Disphyma is a genus of flowering plants in the family Aizoaceae that are native to New Zealand, Australia, and the Cape Provinces of South Africa. Plants in this genus are prostrate, annual or short-lived perennial shrubs with succulent leaves and daisy-like flowers arranged singly on the ends of shoots with petal-like staminodes, many stamens and usually five styles.

==Description==
Plants in the genus Disphyma are prostrate, annual plants or short-lived perennials with branches that root at nodes. The leaves are arranged alternately and fused at the base, succulent and round to more or less triangular in cross-section.
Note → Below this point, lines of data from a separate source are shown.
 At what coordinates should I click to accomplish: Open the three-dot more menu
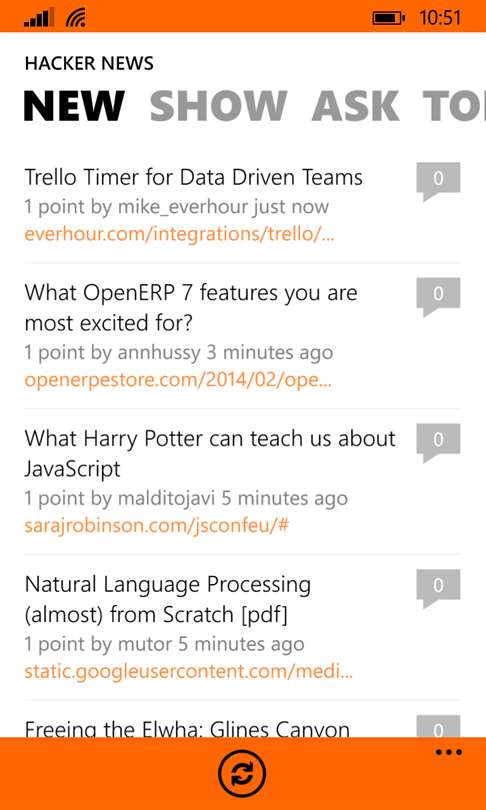point(448,752)
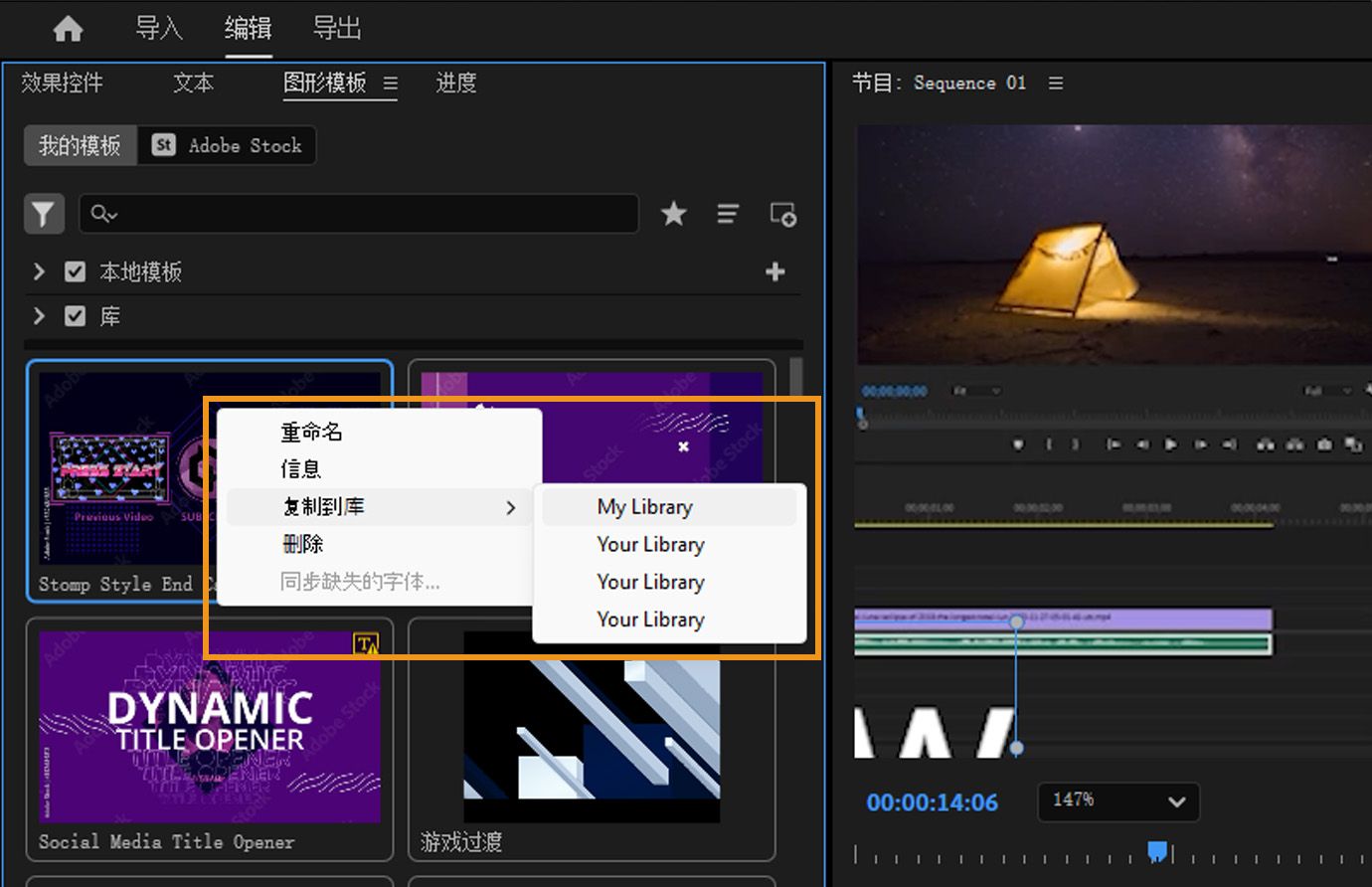Click the Home icon

[x=68, y=29]
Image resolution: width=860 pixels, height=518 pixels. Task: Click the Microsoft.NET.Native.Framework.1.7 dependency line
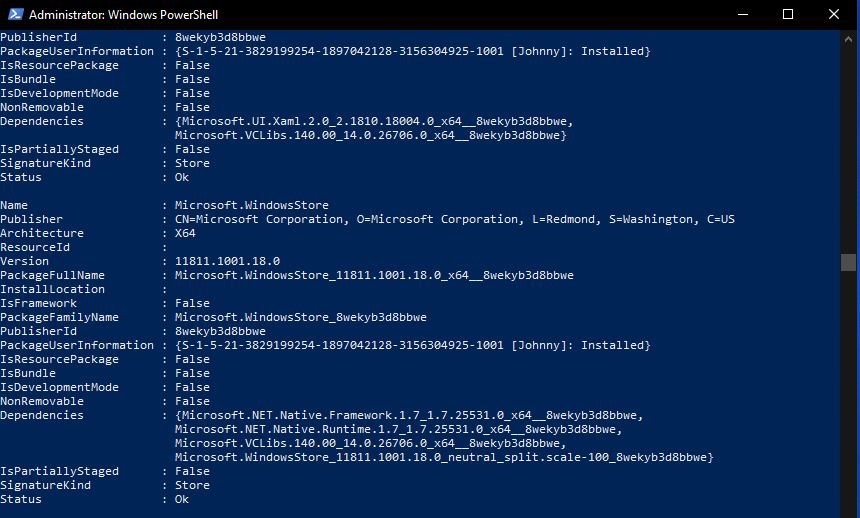[x=409, y=415]
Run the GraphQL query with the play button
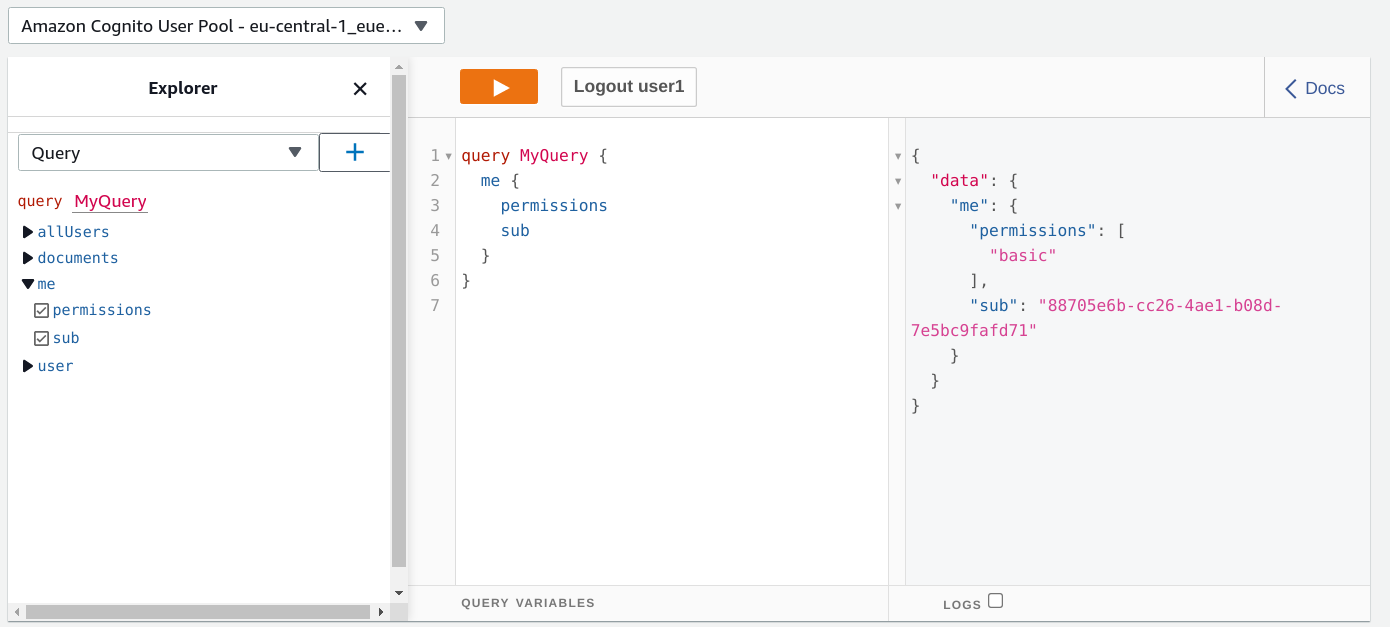 click(498, 86)
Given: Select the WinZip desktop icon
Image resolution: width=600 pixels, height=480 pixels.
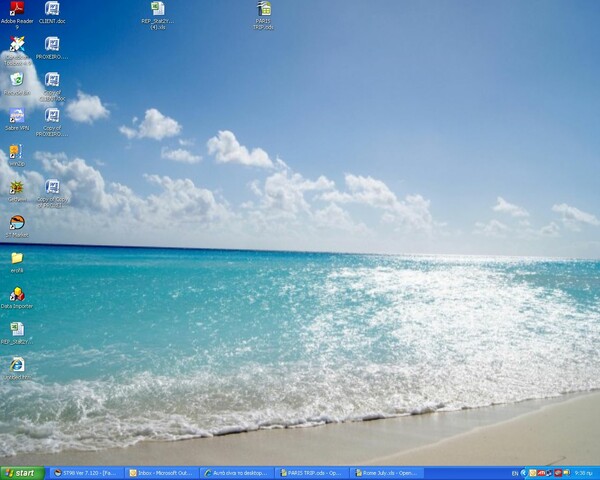Looking at the screenshot, I should pyautogui.click(x=16, y=152).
The flowers are usually arranged singly, sometimes in pairs or three, on the ends of branches or on short side shoots, each flower on a pedicel up to 100 mm long. The perianth is tube-shaped with five sepals, two larger and leaf-like and three smaller, slightly succulent and not leaf-like. There are many petal-like, purplish staminodes in two rows and many stamens in four or five rows. The ovary is inferior and there are usually five styles. The fruit is a capsule.

==Taxonomy==
The genus Disphyma was first formally described in 1925 by N. E. Brown in The Gardeners' Chronicle.

As at October 2020, Plants of the World Online accepts four species:
- Disphyma australe (Sol. ex Aiton) J.M.Black that is endemic to New Zealand;
- Disphyma crassifolium (L.) L.Bolus that is native to Australia and the Cape Province in southern Africa;
- Disphyma dunsdonii L.Bolus that is endemic to the Cape Province;
- Disphyma papillatum Chinnock that is endemic to the Chatham Islands on New Zealand;

Plants of the World Online also accepts two subspecies:
- Disphyma australe subsp. stricticaule Chinnock that is endemic to Kermadec Island of New Zealand;
- Disphyma crassifolium subsp. clavellatum (Haw.) Chinnock that is endemic to Australia and has been introduced to the South Island of New Zealand.